What you need to do: Set down the full listing exactly as given. Any pictures are to be left out.
-- Opening Marker --
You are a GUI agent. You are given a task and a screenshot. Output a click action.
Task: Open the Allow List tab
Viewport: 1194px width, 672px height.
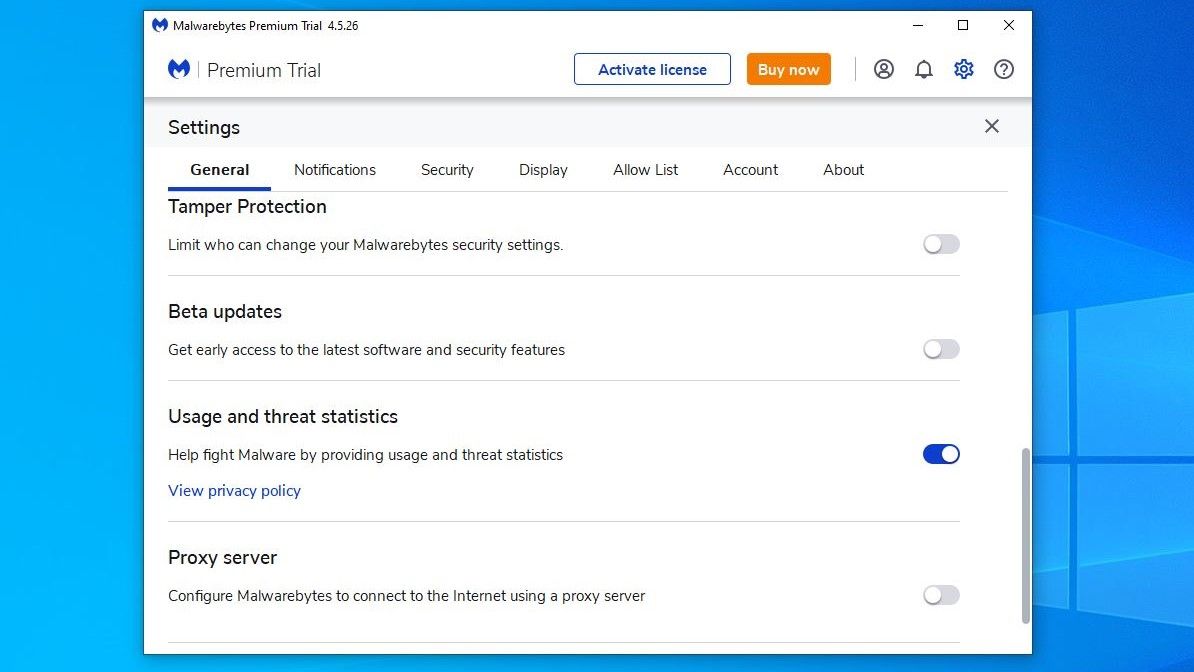tap(645, 170)
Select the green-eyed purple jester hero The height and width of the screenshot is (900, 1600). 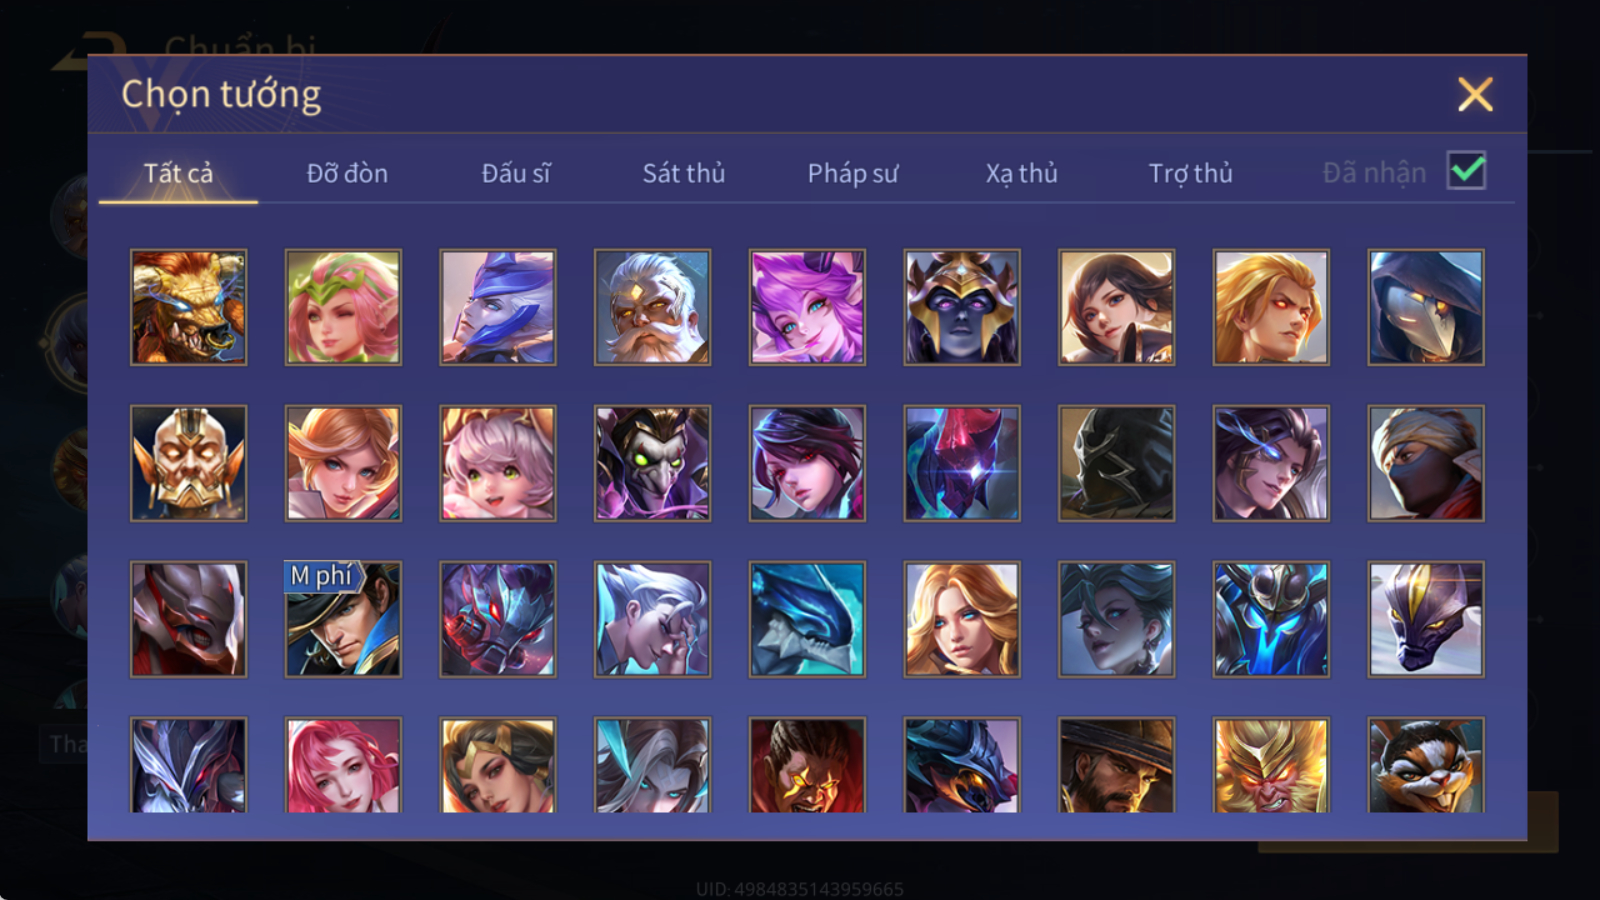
-- Closing Marker --
Completed task:
You are a GUI agent. You are given a task and a screenshot. Output a click action.
Task: Open the Allow List tab
Viewport: 1194px width, 672px height.
tap(645, 170)
Select the green-eyed purple jester hero The height and width of the screenshot is (900, 1600). 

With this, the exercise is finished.